Songlines Aboriginal Art: Papunya Paintings, Page 13 ~ aboriginal-art.com



Please be Patient, Image Loading: Australian Aboriginal painting from Kintore by Willy Tjungurrayi at Songlines Aboriginal Art

 

 

TDP 4. Travels of the Tingari, Willy Tjungurrayi, 1994, 24" x 36" For Sale

Willy Tjungurrayi has often been described as one of the great colorists of the painting movement for his effective evocations of desert's powerful light and dramatic landscape.

The story associated with this work belongs to the Tingari cycle. The Tingari are a group of mythical ancestors of the Dreaming who traveled over vast stretches of the country, performing rituals, creating and shaping particular sites. Their travels and adventures are enshrined in a number of song cycles. In this painting the concentric circles represent waterhole sites, and the background patterns indicate sandhills and rock formations.

On one level, classic "Tingari Cycle" style paintings such as this one can be seen as abstract maps of country, teaching aids used in initiation which depict ancestral journeys through the vast Western Desert landscape. In these paintings, a grid of "traveling lines" connects the rows of concentric circles, which, like the targets that they resemble, denote the destinations of the Tingari ancestors (water sources, campsites, hunting grounds, sacred sites, ceremonial grounds etc.). The tension between this grid which the eye is conditioned to see as symmetrical, and the asymmetrical placement of the circles, which appear to be pulling in any number of opposing directions, activates the best of these paintings with a dynamic energy which echoes the restless journeying of the Tingari ancestors themselves.

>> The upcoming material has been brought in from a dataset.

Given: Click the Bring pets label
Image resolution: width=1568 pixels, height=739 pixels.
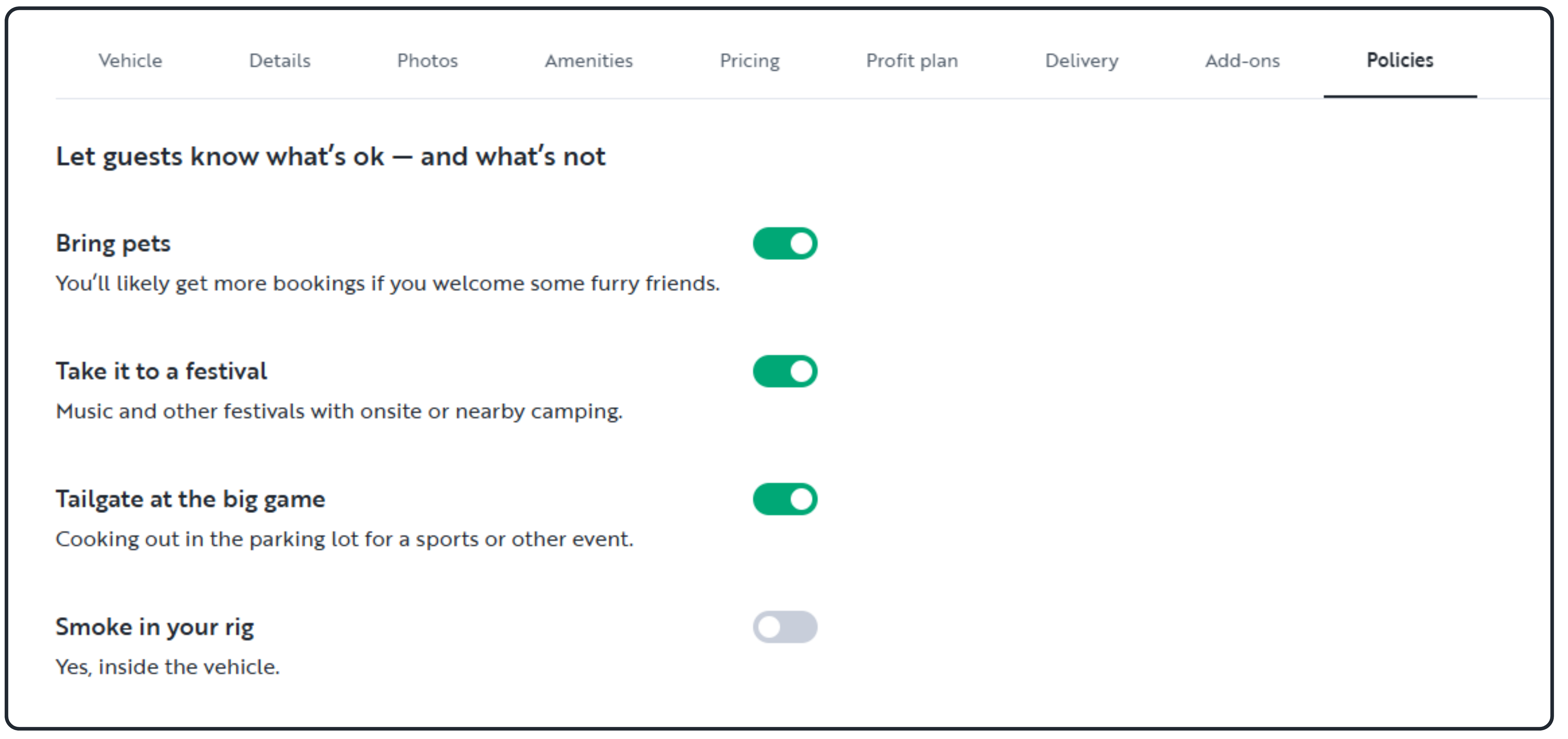Looking at the screenshot, I should pos(113,244).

The network of "traveling lines," representing the journeys of the Tingari men, which generally followed chains of soakages through the arid desert landscape, link up the concentric circles or destinations, and appear to harness the vast desert landscape like a net, implying that for the Pintupi the landscape is defined by both human and spiritual relationships to it. The Pintupi believe the travels of the Tingari ancestors created the physical features of the landscape, its rock formations, sand ridges, waterholes, and eroded creek beds, travels which were until recent times echoed by the Pintupi's own nomadic patterns of movement through their traditional country which often encompassed an area as large as 3,000 square miles during a given year.